# ABOUT THIS TASK
Each line of the data below that holds the word "投资自己" is to be reported in full.

[Dataset entries]
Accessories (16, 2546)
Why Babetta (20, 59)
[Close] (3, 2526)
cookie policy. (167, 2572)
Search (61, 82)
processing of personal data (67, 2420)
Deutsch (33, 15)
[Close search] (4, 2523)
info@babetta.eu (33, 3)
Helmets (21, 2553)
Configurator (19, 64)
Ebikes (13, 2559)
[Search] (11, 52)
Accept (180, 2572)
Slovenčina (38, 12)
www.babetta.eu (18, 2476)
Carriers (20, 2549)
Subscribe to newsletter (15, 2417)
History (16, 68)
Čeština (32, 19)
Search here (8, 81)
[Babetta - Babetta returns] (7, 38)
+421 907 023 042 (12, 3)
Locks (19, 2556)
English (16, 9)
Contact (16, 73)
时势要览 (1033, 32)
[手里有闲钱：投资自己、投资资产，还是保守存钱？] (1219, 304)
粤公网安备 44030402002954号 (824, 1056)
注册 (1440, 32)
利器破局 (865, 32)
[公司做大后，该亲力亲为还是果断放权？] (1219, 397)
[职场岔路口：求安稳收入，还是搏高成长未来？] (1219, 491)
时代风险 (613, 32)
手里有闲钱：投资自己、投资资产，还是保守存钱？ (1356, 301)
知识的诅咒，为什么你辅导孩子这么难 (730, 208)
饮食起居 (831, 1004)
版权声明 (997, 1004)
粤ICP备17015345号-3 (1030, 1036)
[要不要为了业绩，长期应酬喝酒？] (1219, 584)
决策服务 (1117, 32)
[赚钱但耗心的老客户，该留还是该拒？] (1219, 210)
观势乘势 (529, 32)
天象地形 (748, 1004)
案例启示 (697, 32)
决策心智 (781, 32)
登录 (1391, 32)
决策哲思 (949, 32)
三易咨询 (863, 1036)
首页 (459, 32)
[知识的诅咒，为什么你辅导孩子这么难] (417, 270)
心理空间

# FINAL ANSWER
[手里有闲钱：投资自己、投资资产，还是保守存钱？] (1219, 304)
手里有闲钱：投资自己、投资资产，还是保守存钱？ (1356, 301)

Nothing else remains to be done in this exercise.